Science objects

Mohammed Kassim

Senior Applications Engineer -
BOC Guildford

What do you do in your job?

At BOC I get to do a fantastic variety of work. I’m responsible for the design and development of some awesome applications, primarily Liquid Natural Gas (LNG) fuel stations. These are popular with companies looking for a low emission fuel for their trucks, since LNG is the cleanest burning fossil fuel. I also ensure that these stations are installed and commissioned to our high safety standards.

More about Mohammed

What’s the best thing about your job?

The first career aspiration I had from as early as the age of 7 was to become an inventor. I loved thinking outside the box to come up with new solutions to existing problems. This is why I became an engineer. The best thing about my job is developing new – and improving existing – technologies. It takes me back to what I enjoyed as a child, only now I have the resources to see my inventions come to life. It is a very satisfying feeling.


What’s the hardest thing you’ve had to do in your job?

I worked on the design and installation of a multi-million pound, state-of-the-art dissolved acetylene plant in Immingham. This was a very challenging project where I was one of just six core engineers and by far the least experienced of my peers. Despite having a number of problems to overcome, I thoroughly enjoyed the fast-paced nature of the work as well as the wealth of knowledge I gained from colleagues. I had tremendous support and it was a lot of fun.


Is your job dangerous?

In short, no, my job is not dangerous, and neither my colleagues nor I would allow it to become dangerous. However, the substances I work with, natural gas and nitrogen, have to be handled carefully in both gas and liquid form. In liquid form both are at cryogenic temperatures (colder than -120 OC). We take pride in mitigating the risk of harm from these gases to keep ourselves safe.


What did you do at school?

I enjoyed studying science, maths and PE at school from primary school through to secondary education. I particularly loved physics. I also loved getting involved in extracurricular activities like debating and football.


What’s your favourite science fact?

Time travel is not possible, as proven by the late Stephen Hawking. He held a party for time-travellers, but didn’t send out the invitations until after the party. He sat there a long time, but no one came. I also like “for every action, there is an equal and opposite reaction”.


What are your top 5 tips for people wanting a job like yours?

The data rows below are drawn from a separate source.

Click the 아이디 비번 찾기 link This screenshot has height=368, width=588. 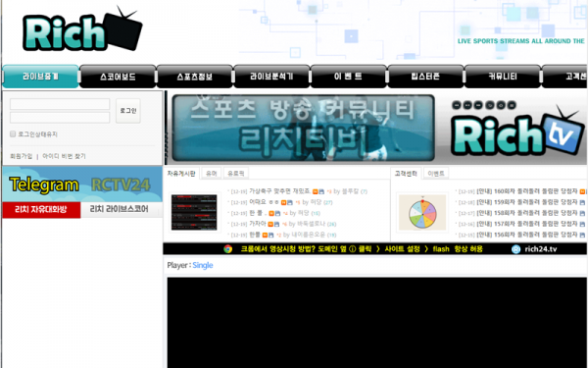[x=64, y=156]
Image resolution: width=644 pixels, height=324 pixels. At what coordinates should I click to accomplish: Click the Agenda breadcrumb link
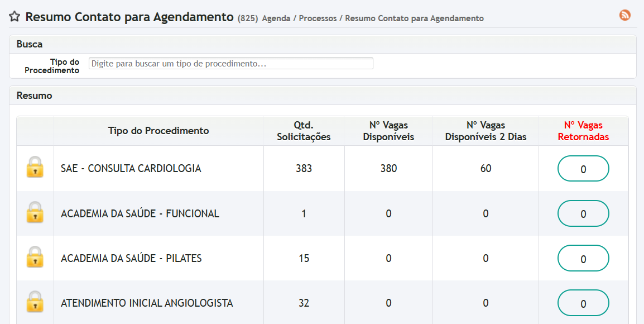[x=276, y=18]
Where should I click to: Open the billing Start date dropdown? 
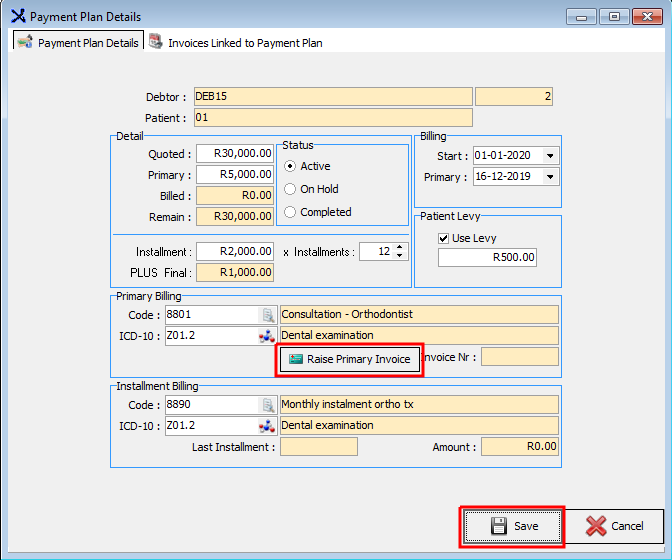tap(551, 156)
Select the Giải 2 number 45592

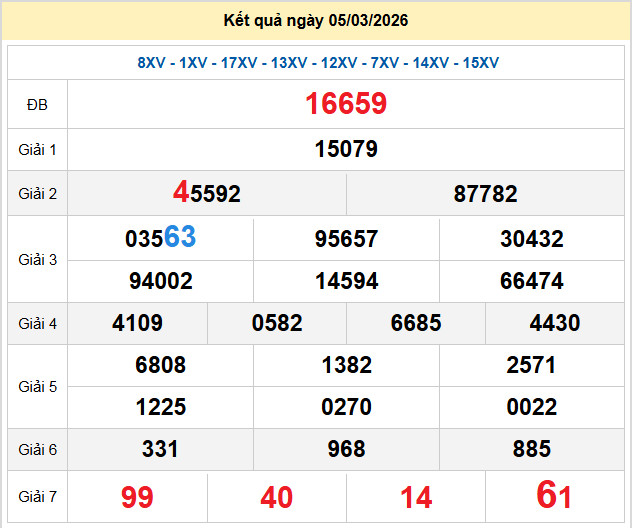[207, 193]
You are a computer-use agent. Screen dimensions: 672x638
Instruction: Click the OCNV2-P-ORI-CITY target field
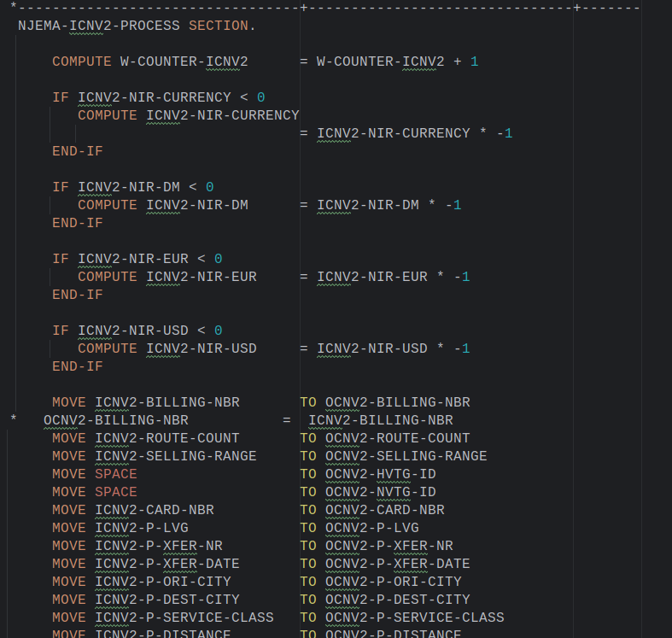(393, 582)
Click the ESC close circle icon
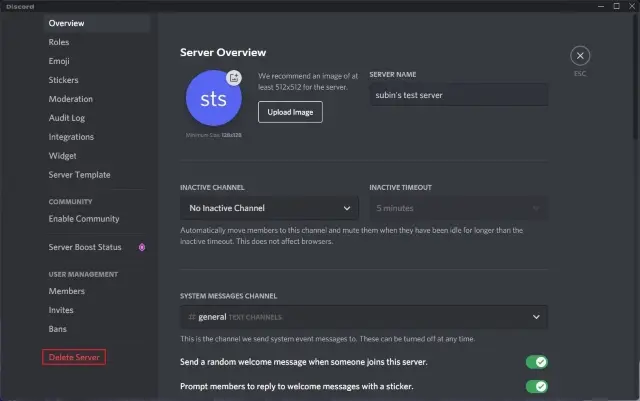This screenshot has width=640, height=401. pyautogui.click(x=581, y=56)
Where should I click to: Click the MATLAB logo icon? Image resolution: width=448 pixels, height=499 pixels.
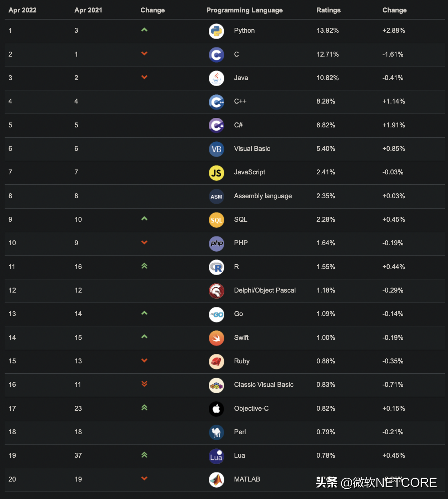click(216, 480)
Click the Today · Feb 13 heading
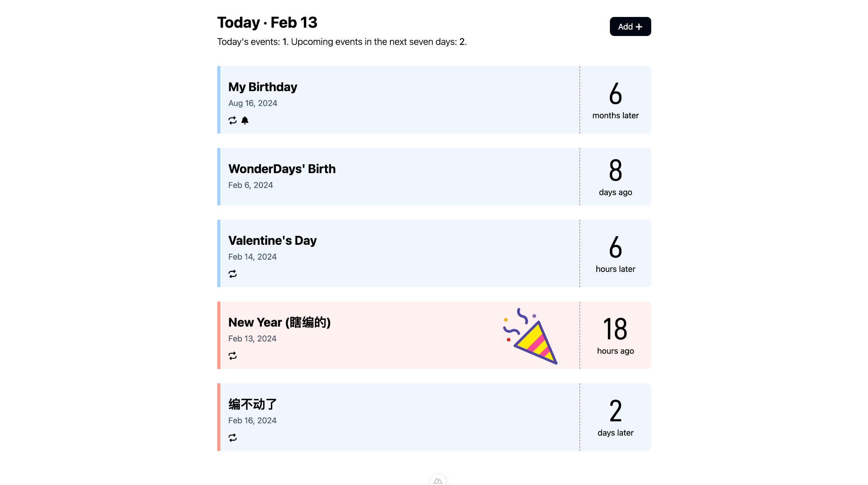 (267, 22)
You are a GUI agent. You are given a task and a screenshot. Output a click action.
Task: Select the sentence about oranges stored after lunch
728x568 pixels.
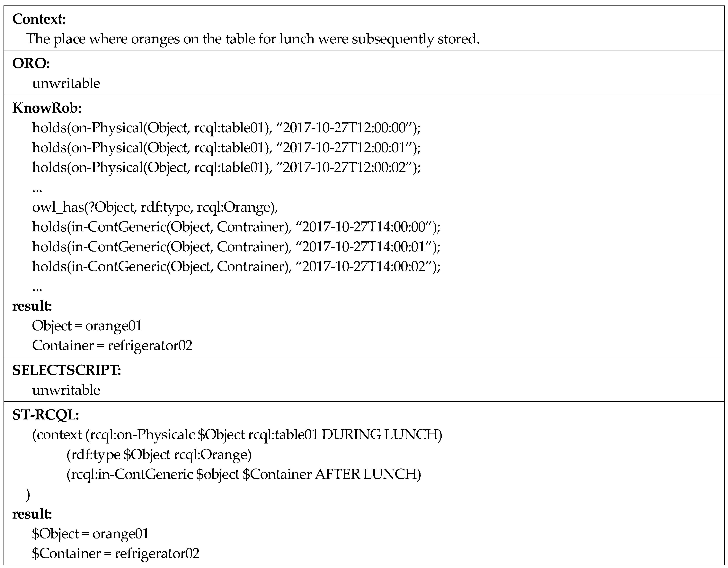(253, 39)
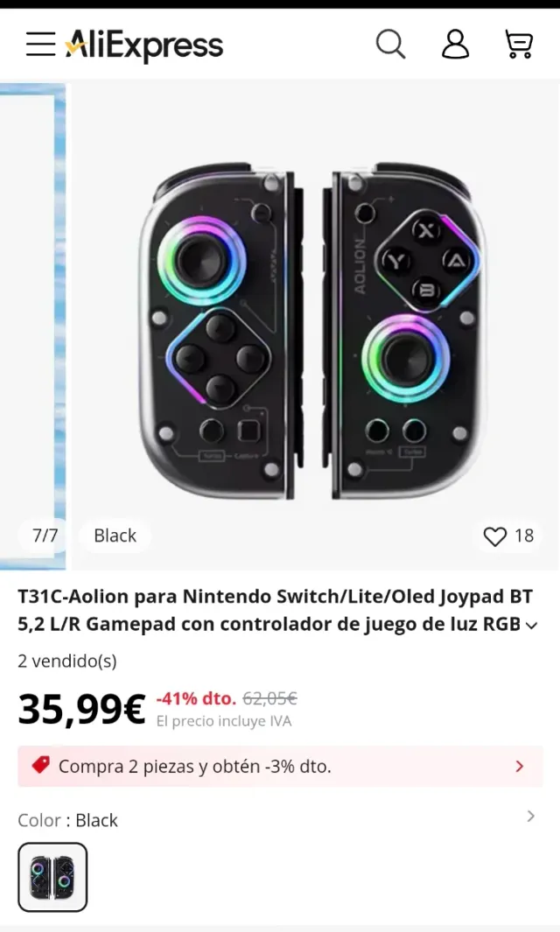Screen dimensions: 560x932
Task: Click the "2 vendido(s)" sold count
Action: click(67, 661)
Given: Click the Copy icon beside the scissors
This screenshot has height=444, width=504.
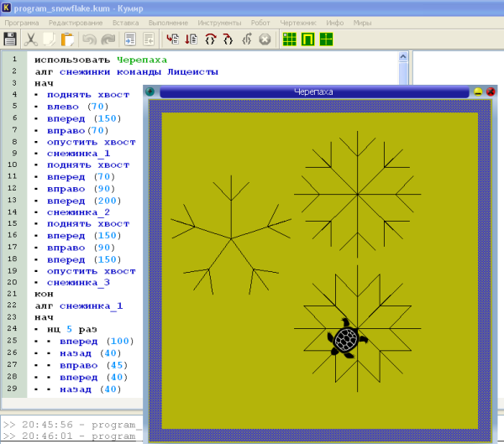Looking at the screenshot, I should [50, 39].
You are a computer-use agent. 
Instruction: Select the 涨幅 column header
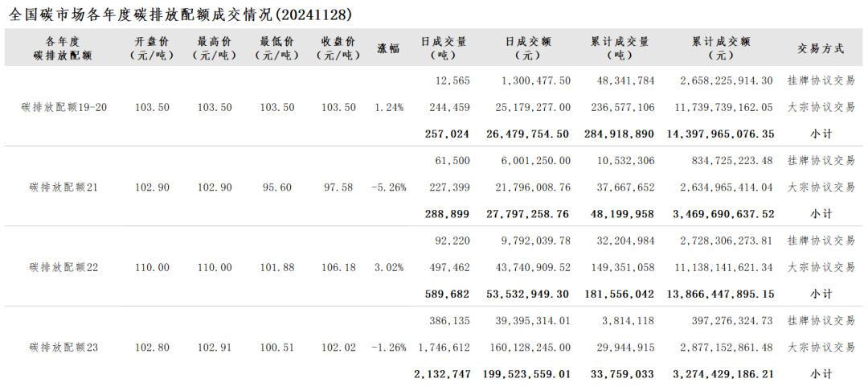(389, 48)
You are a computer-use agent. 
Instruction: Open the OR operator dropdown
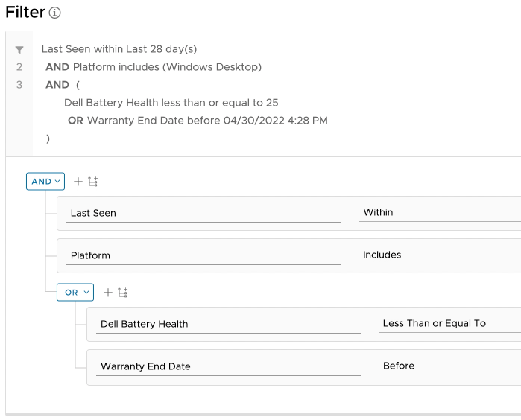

– Stay enthusiastic – it is a joy to work with people enthusiastic about their work

– Play to your strengths when studying, if you are a visual learner draw things and if you prefer verbal learning then practice with a peer

– Identify what courses you should study at GCSEs, A-levels and university. Speak to someone from your school’s career guidance for assistance

– Join clubs and societies for fun, they don’t have to be linked to science and engineering. The key is to have fun and subconsciously you will be developing vital skills such as teamwork and leadership that will help you when looking for a job.

– Organise a summer placement. I have had the pleasure to manage a summer placement student who has now returned to BOC on our Graduate program.